Source text:
Abstract
Accurate estimation of public opinion in diverse countries requires survey questions that operate similarly across languages. We leverage 3,026 bilingual Latinos across four studies to investigate how language-of-administration affects the measurement properties of political science scales. We randomly assign bilinguals to English and Spanish survey forms and uncover item bias, also known as differential item functioning (DIF), across items measuring identity, attitudes, and political knowledge. We examine whether translation errors are the culprit, yet find that perceived translation quality does not predict the magnitude of DIF and questions with minimal text exhibit item bias. Our findings suggest otherwise similar Latinos may be estimated to possess different levels of knowledge, attitude strength, and group identification due to survey language selection. We discuss the implications of our findings on the design of multilingual surveys and the study of racial and ethnic politics more broadly.
Similar content being viewed by others
Notes
TRAPD is an acronym for translation, review, adjudication, pre-testing, and documentation. This method has been used in developing cross-national surveys such as the European Social Survey (Jowell et al., 2007).
To our knowledge, political scientists have yet to use the bilingual experimental design to assess if multi-item scales measuring political attitudes and knowledge function similarly across languages (i.e., have similar item properties).
Students were recruited to participate in a study on Latino/a politics via instructor e-mails. A $50 Amazon.com gift card lottery was used to incentivize participation.
CloudResearch has been shown to recover treatment effects observed in other studies involving Latino samples (Velez et al,. 2022).
Pre-analysis plans for these two studies can be found at https://osf.io/39j2d. In “Appendix G”, we reproduce the pre-analysis plans and describe deviations.
Upon being assigned to a language form, respondents were also randomly assigned to different prompts asking them to write about the importance of their ethnic identity. These treatments had no discernible effects on attitudes. We use the complete sample to preserve statistical power.
The survey block measuring ideology in Study 3 had a programming error that presented participants with an uneven number of items across both languages. No other scales were affected. We corrected the error in Study 4.

Information supplied:

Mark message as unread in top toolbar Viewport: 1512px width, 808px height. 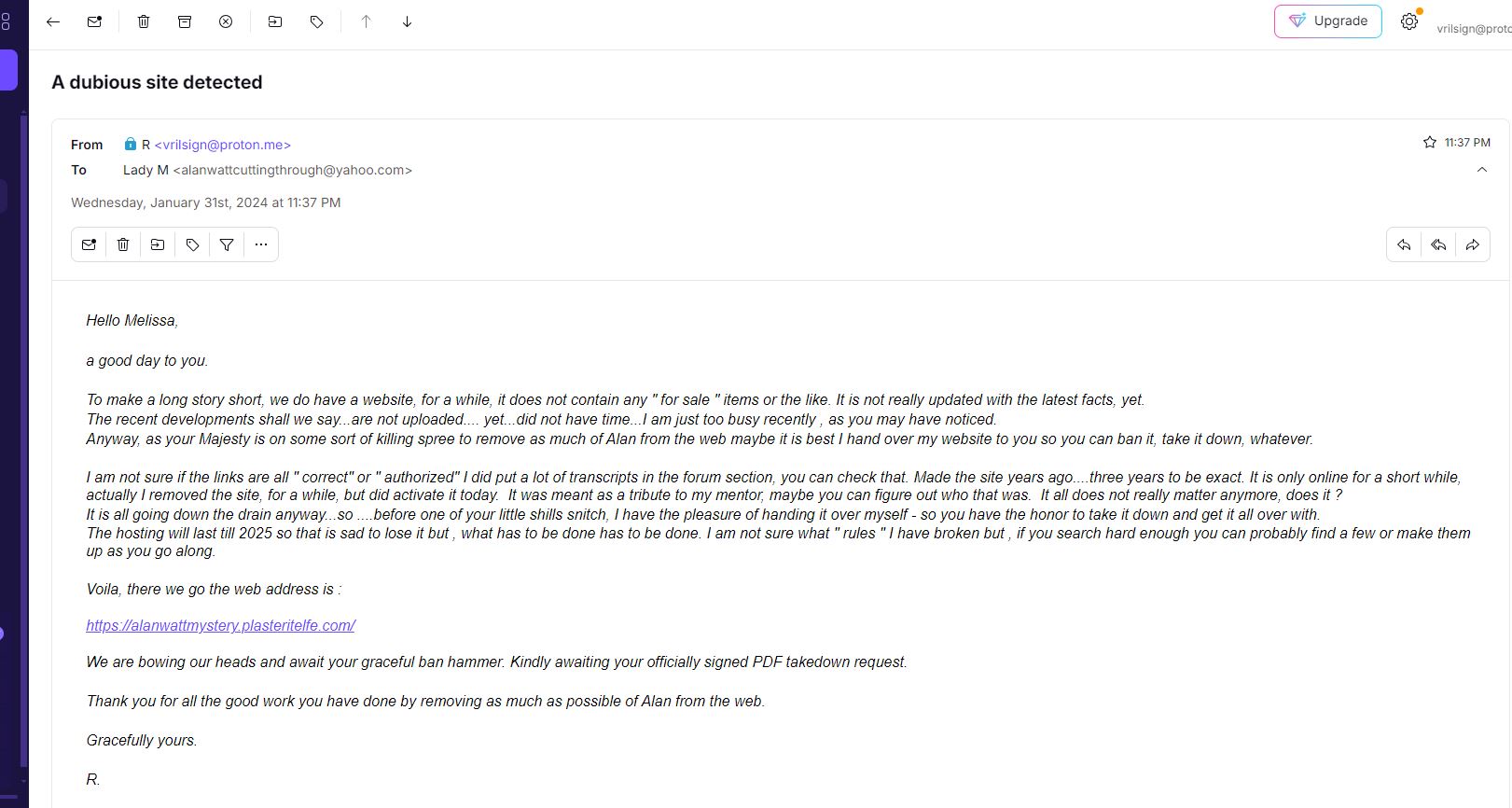[94, 21]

Given exercise: Repeat word for word the part of the survey-language study above between "Upon being assigned" and "preserve statistical power.", inclusive.

Task answer:
Upon being assigned to a language form, respondents were also randomly assigned to different prompts asking them to write about the importance of their ethnic identity. These treatments had no discernible effects on attitudes. We use the complete sample to preserve statistical power.